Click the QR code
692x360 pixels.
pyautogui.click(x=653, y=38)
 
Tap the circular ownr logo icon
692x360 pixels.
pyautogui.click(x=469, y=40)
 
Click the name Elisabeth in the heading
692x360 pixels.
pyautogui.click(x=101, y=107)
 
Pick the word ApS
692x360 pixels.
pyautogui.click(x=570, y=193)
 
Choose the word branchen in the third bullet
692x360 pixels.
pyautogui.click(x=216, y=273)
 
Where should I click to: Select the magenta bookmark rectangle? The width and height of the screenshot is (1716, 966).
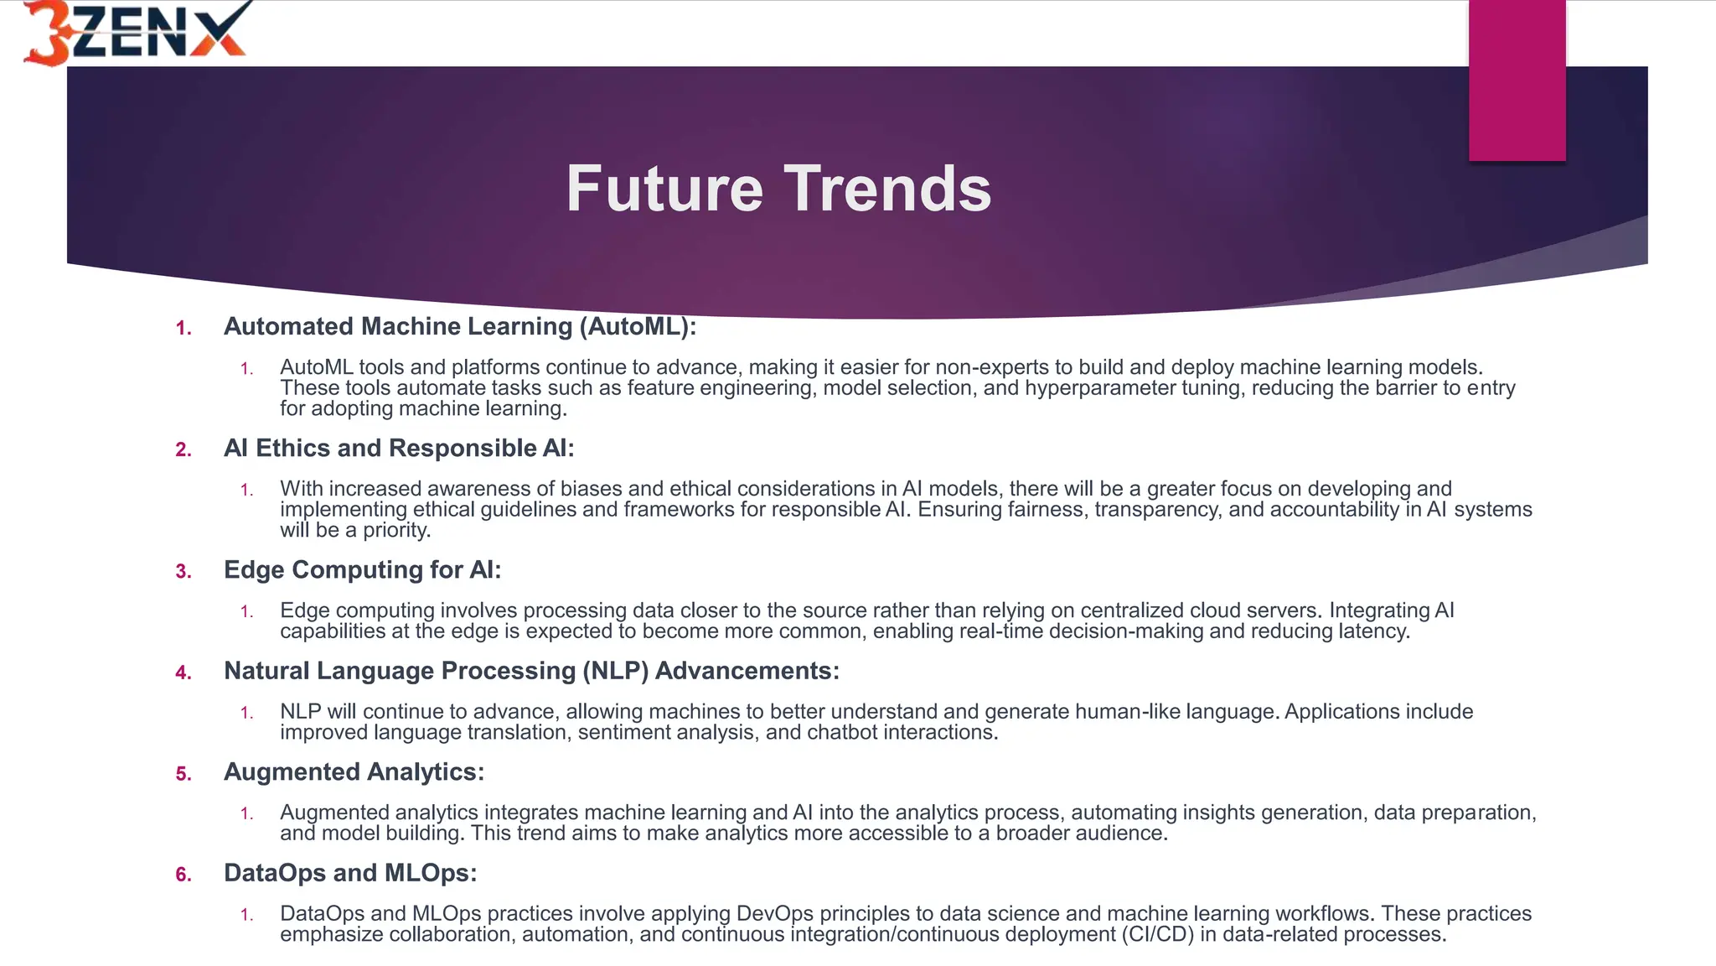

Task statement –
Please rewrite the listing above with "pixels" changed to "px" everywhere, keeping everything else the same. Leave the pictures out of your version.

Worked answer –
Click the QR code
692x360 px.
pyautogui.click(x=653, y=38)
 
Tap the circular ownr logo icon
692x360 px.
pyautogui.click(x=469, y=40)
 
Click the name Elisabeth in the heading
692x360 px.
pyautogui.click(x=101, y=107)
 
Pick the word ApS
692x360 px.
pyautogui.click(x=570, y=193)
 
Choose the word branchen in the third bullet
692x360 px.
pyautogui.click(x=216, y=273)
 
Where should I click to: Select the magenta bookmark rectangle? The width and height of the screenshot is (1716, 966).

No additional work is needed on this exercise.